* [Written exercise]:
Reproduce the stretch of the records from the very beginning through the line containing "coordinates (533, 397).", matching every line character for character.

* [Data shown]:
———
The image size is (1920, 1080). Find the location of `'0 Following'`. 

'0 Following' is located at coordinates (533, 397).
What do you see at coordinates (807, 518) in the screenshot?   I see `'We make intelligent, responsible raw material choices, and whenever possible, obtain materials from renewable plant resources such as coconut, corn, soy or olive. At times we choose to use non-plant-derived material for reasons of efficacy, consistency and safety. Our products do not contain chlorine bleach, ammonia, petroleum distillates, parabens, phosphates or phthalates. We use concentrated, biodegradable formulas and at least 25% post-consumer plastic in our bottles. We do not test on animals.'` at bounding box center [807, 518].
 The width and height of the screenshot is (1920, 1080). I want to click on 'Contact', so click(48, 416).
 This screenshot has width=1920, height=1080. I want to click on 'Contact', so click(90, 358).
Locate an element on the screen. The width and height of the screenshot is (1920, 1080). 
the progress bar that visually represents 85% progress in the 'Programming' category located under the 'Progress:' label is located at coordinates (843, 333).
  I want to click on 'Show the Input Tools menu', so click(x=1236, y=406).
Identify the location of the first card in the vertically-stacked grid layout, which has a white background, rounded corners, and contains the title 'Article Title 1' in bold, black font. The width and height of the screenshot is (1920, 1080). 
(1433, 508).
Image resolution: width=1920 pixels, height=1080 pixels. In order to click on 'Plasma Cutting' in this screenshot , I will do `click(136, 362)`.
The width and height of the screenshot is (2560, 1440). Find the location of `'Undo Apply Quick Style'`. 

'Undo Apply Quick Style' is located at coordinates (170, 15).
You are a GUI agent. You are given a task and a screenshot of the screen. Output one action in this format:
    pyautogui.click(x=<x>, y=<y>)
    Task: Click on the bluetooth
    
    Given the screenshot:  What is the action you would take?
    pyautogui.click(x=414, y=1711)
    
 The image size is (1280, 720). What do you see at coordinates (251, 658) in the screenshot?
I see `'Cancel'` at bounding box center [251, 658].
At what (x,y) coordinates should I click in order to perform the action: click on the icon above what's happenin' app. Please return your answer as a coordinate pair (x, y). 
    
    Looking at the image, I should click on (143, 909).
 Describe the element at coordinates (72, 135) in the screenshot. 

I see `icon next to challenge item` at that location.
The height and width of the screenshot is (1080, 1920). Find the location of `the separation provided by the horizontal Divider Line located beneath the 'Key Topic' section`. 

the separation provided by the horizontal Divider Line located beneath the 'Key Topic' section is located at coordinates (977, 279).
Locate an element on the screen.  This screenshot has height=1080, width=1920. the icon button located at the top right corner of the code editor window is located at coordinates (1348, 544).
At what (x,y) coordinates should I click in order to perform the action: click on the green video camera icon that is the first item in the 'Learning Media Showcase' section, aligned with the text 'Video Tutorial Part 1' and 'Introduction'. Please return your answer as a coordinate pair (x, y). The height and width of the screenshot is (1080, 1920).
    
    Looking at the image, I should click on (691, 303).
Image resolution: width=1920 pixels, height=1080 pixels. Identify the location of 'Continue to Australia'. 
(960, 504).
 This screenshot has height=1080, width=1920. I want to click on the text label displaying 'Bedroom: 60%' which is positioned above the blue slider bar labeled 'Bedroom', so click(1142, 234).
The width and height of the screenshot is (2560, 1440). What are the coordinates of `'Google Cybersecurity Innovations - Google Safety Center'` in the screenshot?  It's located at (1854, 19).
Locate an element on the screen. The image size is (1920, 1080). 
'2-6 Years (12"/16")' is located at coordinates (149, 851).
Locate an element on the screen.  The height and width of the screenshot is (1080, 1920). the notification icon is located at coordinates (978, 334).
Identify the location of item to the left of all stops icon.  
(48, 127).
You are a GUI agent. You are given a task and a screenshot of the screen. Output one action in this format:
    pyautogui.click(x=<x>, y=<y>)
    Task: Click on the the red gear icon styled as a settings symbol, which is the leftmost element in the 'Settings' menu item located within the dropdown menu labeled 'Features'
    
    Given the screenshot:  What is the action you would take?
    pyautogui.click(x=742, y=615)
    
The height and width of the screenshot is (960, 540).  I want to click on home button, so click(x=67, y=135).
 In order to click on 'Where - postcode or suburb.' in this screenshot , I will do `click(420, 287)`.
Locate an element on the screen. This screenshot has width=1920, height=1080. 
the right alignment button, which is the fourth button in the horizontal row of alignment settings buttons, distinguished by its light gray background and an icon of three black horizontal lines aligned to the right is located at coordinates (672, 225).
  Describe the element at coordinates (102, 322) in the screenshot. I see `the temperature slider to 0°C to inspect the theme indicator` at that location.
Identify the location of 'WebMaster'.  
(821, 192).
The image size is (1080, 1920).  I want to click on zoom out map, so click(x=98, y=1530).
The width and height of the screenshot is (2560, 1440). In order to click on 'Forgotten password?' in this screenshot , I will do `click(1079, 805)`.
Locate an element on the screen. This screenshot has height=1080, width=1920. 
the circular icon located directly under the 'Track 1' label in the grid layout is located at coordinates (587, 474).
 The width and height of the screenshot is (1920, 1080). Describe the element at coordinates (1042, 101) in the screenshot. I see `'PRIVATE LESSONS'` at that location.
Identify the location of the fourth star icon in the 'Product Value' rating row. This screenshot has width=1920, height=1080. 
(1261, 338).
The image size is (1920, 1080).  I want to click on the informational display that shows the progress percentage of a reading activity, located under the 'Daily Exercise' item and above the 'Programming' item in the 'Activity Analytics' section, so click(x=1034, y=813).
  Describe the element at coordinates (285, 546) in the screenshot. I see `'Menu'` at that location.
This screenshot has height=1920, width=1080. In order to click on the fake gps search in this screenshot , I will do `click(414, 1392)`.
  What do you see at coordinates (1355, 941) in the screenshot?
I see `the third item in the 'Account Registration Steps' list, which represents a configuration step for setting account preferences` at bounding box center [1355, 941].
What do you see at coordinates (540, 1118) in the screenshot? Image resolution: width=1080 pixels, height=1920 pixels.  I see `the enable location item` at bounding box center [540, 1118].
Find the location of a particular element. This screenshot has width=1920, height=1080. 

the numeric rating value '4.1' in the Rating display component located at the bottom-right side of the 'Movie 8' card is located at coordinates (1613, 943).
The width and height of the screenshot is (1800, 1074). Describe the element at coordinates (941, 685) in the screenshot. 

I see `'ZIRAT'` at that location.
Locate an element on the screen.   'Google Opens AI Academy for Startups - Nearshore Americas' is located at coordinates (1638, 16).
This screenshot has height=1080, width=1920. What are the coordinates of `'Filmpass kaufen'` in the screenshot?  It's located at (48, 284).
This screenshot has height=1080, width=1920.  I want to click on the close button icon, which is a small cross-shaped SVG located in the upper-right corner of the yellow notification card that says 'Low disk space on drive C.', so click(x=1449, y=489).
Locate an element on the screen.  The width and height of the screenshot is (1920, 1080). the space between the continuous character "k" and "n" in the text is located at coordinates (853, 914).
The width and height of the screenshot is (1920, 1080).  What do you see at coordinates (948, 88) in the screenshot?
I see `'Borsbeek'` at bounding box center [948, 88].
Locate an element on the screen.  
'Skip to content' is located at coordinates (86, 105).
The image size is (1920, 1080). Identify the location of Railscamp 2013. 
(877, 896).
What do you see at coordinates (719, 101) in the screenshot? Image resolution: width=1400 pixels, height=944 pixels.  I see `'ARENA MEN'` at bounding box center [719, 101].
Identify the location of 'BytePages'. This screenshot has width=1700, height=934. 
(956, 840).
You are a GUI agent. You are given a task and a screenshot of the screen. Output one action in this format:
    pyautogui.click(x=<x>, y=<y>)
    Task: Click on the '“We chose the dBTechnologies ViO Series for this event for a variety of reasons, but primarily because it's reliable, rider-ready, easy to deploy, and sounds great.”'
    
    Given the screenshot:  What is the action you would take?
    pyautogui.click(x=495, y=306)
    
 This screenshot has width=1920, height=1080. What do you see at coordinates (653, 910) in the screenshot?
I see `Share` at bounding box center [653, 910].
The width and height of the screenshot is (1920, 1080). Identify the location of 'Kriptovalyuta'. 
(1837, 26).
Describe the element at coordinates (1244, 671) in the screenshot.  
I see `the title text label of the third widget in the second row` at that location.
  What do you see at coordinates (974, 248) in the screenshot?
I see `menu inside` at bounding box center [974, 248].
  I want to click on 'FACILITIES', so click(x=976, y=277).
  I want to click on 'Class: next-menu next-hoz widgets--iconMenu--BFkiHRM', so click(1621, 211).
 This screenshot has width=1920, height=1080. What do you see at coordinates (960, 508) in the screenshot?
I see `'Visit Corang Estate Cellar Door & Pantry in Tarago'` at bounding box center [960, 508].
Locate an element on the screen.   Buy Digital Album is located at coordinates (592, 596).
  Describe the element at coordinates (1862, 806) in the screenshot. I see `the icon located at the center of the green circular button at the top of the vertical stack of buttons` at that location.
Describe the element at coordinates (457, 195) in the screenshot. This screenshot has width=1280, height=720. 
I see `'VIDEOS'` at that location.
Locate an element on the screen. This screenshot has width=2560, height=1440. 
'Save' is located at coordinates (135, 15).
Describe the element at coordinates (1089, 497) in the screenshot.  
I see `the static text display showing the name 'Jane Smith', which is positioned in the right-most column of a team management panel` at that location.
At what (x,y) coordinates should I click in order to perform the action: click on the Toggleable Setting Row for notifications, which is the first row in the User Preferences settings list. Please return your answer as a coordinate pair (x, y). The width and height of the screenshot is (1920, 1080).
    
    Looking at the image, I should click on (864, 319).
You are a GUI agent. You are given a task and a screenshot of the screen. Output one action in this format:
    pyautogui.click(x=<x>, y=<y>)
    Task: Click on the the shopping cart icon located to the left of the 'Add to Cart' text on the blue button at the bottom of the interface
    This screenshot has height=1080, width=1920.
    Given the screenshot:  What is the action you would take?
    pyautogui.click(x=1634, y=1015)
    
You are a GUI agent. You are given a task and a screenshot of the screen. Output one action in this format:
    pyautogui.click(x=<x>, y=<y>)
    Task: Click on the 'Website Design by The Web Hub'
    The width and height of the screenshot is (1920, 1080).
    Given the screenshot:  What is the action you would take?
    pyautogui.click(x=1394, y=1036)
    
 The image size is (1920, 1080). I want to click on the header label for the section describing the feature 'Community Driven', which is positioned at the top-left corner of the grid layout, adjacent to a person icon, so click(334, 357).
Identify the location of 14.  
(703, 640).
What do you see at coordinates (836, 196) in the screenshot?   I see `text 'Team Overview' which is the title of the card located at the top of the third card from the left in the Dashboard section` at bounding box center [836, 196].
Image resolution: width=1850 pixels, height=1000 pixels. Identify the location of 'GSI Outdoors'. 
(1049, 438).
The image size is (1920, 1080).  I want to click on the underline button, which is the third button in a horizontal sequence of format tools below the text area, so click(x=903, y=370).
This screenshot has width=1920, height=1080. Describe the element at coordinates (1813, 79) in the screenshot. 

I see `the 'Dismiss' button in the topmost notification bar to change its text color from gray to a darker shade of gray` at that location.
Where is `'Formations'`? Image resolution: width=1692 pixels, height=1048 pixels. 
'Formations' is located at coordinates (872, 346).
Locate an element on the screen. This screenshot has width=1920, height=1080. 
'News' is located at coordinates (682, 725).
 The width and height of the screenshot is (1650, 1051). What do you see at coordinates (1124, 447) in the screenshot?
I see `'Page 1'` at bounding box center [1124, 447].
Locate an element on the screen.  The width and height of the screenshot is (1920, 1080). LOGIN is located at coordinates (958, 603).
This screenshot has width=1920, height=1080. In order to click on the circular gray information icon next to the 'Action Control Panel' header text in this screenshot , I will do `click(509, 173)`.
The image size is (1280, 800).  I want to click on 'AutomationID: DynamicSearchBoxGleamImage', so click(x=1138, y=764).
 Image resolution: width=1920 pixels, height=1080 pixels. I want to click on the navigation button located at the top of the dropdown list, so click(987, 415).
———
* [Response to this task]:
The image size is (1920, 1080). Find the location of `'0 Following'`. 

'0 Following' is located at coordinates (533, 397).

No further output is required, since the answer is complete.